Dans l'est du Canada, l'espèce est florissante. Elle y trouve d'abondants sites
de nidification dans les fermes abandonnées, les parterres de coupe à blanc et
les espaces verts des villes, ce qui l'a aidée à se propager. La prolifération
du Colvert, conjuguée au fait qu'il se croise facilement avec le Canard noir,
un proche parent, ont rendu passablement problématique la conservation des
populations de Canards noirs de l'Est.
Devant la chute des populations de Colverts des Prairies et d'autres canards,
comme le Canard pilet, observée depuis bon nombre d'années, on a décidé de
mettre en oeuvre à l'échelle du continent un programme de conservation de la
sauvagine et d'autres espèces des terres humides. Le Plan nord-américain de
gestion de la sauvagine (PNAGS), signé en 1986, poursuit des objectifs bien précis
de gestion des habitats du Colvert, tant dans ses habitats de nidification des
Prairies que dans ses couloirs migratoires et ses aires d'hivernage, pour en rétablir
les populations. Le Canada, les États-Unis et, depuis peu, le Mexique
participent au PNAGS. Le Plan conjoint Habitat des Prairies, l'un des volets de
ce plan, vise à restaurer plus de 1,4 million d'hectares renfermant des
habitats de première qualité pour la reproduction du Colvert au Manitoba, en
Saskatchewan, et en Alberta. On peut obtenir de plus amples renseignements sur
le PNAGS en s'adressant à la Direction de la mise en oeuvre du PNAGS à
l'adresse mentionnée ci-contre pour le Service canadien de la faune.
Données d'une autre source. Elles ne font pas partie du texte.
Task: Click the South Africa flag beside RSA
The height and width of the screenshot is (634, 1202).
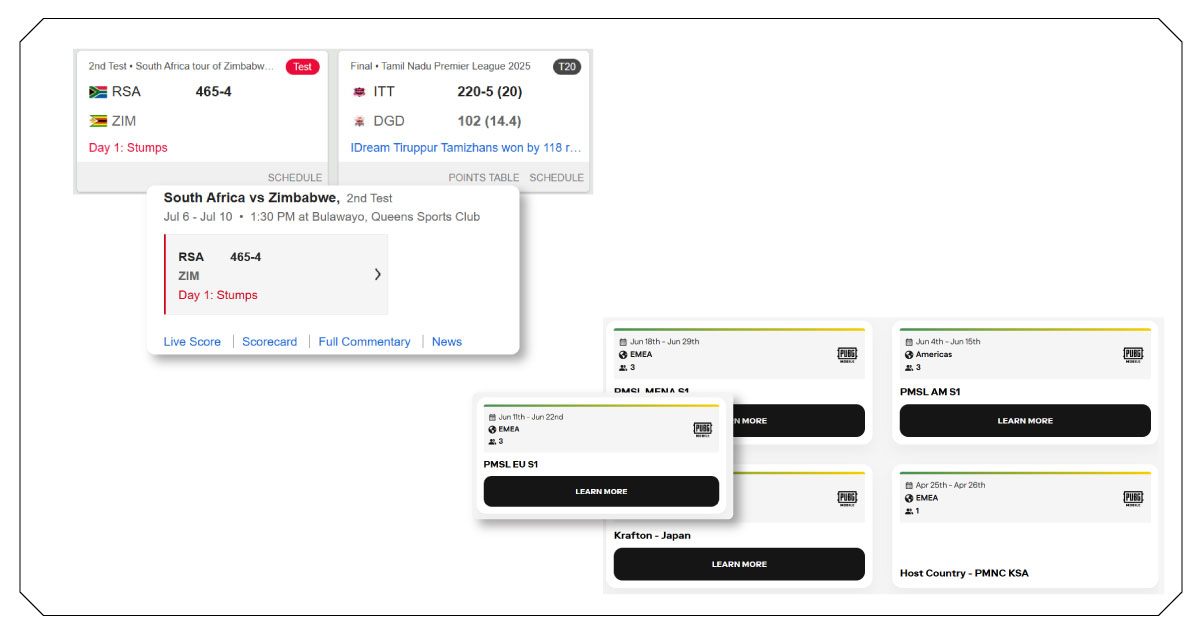Action: coord(98,92)
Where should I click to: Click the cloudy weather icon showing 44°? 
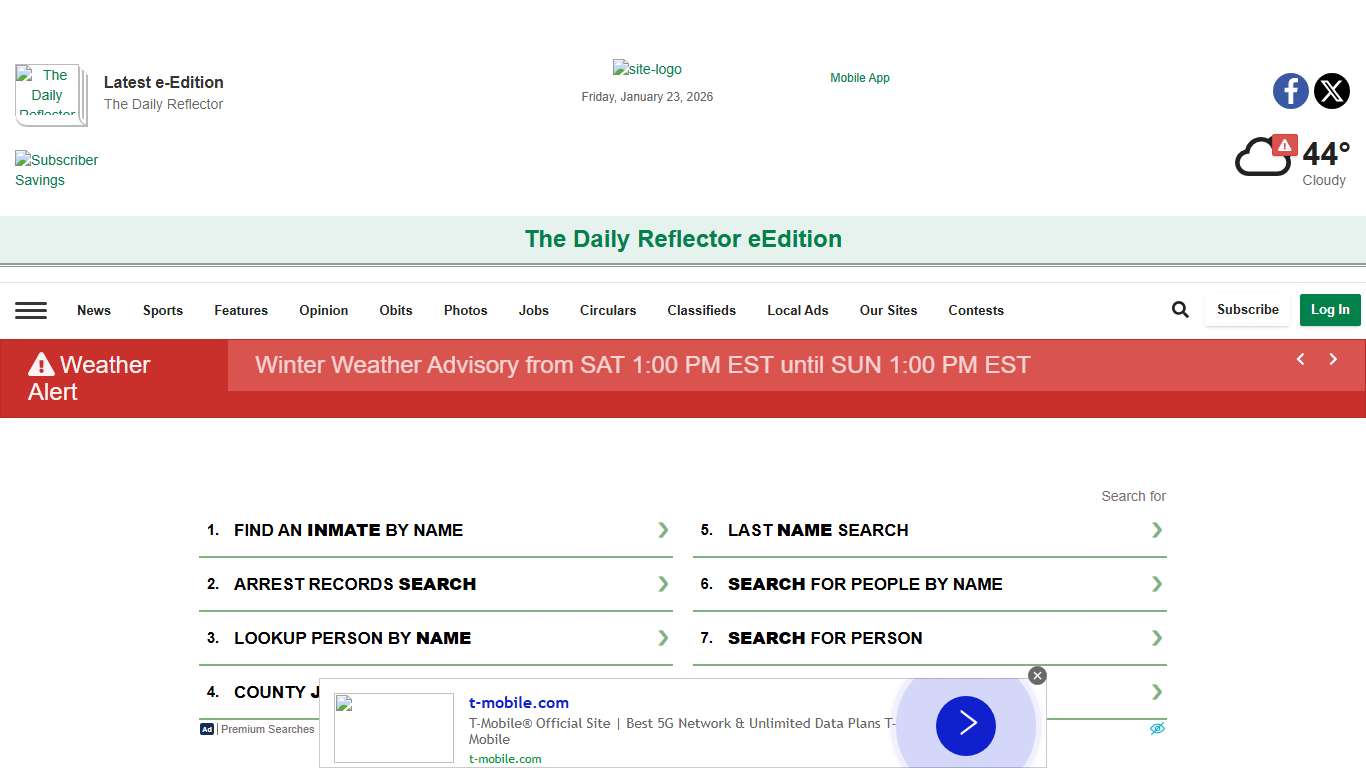(1264, 156)
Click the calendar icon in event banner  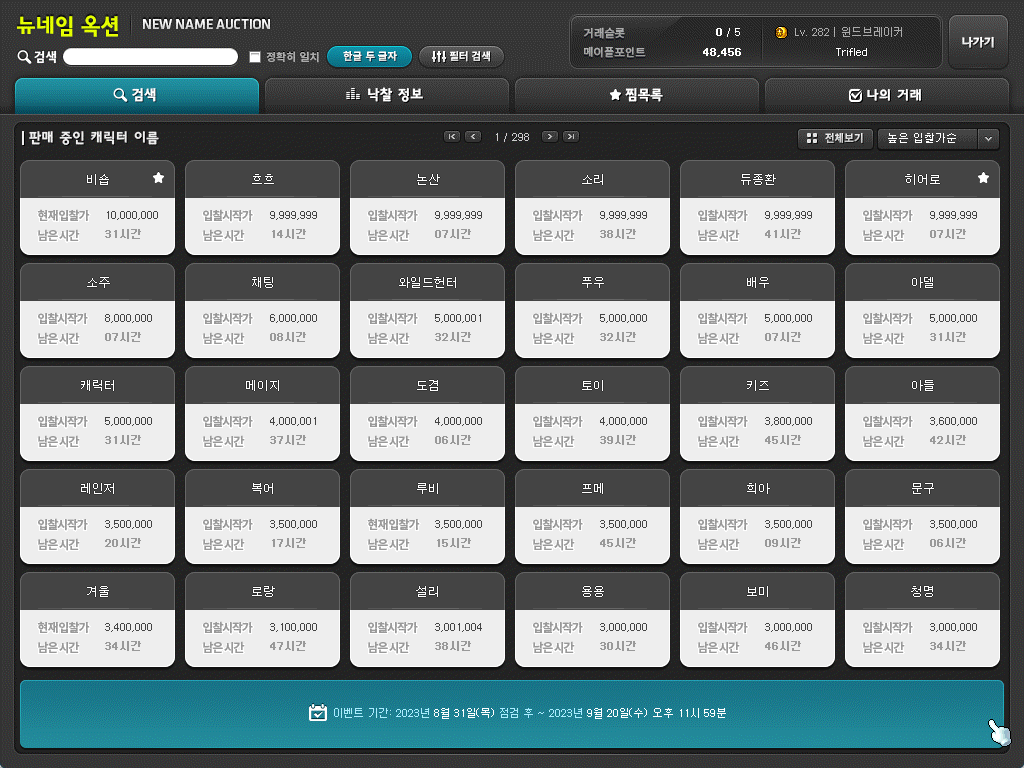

Le Colvert est l'un des rares canards qui se nourrit régulièrement de céréales.
Il est particulièrement friand d'orge et de blé. De nos jours, comme la plus
grande partie des céréales est récoltée au moyen de moissonneuses-batteuses,
les canards ne peuvent constituer une nuisance pour les agriculteurs que lorsque
le mauvais temps oblige ces derniers à laisser leurs céréales en andains.
De tout temps, les humains se sont nourris des oeufs et de la chair du Canard
colvert. Il existe aussi depuis longtemps une variété domestique de cet
oiseau, lequel est aussi à l'origine de nombreuses autres races de canards
domestiques, dont le plumage brillant trahit la descendance.
Le Colvert n'est pas seulement utile : ce magnifique oiseau fait aussi la joie
de nombreux amateurs de plein air. L'ornithologue amateur connaît peu de
spectacles aussi fascinants que celui des Colverts qui, les pattes tendues,
cherchent à se poser au printemps sur les premières eaux libres.